::: Records provided :::

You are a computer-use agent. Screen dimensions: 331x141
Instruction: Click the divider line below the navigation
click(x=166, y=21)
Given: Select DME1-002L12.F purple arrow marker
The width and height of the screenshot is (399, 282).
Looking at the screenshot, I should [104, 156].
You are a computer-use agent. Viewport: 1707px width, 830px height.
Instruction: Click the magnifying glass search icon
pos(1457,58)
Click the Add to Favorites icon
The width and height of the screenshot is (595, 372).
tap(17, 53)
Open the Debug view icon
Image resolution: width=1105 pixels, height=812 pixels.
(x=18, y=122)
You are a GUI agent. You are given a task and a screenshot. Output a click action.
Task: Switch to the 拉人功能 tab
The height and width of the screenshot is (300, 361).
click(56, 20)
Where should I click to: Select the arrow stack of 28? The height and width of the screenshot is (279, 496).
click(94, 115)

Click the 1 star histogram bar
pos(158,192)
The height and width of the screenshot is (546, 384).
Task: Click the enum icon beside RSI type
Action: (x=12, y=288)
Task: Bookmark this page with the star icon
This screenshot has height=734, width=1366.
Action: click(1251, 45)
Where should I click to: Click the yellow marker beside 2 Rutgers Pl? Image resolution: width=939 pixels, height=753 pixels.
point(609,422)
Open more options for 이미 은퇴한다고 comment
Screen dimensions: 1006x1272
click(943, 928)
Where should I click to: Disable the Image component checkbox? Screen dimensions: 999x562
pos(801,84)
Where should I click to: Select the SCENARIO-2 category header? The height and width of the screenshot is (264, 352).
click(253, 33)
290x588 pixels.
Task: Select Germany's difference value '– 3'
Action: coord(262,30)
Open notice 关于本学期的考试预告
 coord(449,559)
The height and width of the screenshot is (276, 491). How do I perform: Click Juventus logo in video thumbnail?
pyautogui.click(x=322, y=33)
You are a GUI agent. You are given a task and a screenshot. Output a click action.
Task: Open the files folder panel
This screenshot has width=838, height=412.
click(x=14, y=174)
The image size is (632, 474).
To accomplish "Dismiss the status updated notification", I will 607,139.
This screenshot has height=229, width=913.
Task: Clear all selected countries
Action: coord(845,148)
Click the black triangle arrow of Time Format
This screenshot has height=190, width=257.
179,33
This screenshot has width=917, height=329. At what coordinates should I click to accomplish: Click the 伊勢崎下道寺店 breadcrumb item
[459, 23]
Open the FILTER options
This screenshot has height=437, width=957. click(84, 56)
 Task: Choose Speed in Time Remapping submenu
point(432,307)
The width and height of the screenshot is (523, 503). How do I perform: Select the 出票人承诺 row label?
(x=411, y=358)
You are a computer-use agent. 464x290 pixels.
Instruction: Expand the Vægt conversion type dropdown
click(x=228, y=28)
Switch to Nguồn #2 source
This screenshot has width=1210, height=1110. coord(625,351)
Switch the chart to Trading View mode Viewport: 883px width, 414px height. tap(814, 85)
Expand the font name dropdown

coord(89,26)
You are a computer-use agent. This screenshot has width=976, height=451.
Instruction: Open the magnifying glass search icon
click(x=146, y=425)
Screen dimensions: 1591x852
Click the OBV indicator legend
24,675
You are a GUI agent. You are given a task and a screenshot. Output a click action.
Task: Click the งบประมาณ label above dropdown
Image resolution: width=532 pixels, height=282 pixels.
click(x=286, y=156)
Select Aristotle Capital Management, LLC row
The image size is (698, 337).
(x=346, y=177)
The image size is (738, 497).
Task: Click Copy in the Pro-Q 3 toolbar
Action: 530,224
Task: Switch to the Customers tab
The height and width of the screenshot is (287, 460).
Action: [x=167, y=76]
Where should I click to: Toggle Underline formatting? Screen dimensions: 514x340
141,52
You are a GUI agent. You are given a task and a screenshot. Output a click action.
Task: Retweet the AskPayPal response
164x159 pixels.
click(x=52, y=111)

:::

▸ **Goal of the exercise**: Reproduce everything from the start of the entries down to the line containing "click(x=166, y=21)", requests included, with the click coordinates in the answers multiplied by 2.6 and rounded to whole numbers, halves up. Cover only those lines.

▸ **Written response**:
You are a computer-use agent. Screen dimensions: 331x141
Instruction: Click the divider line below the navigation
click(x=432, y=55)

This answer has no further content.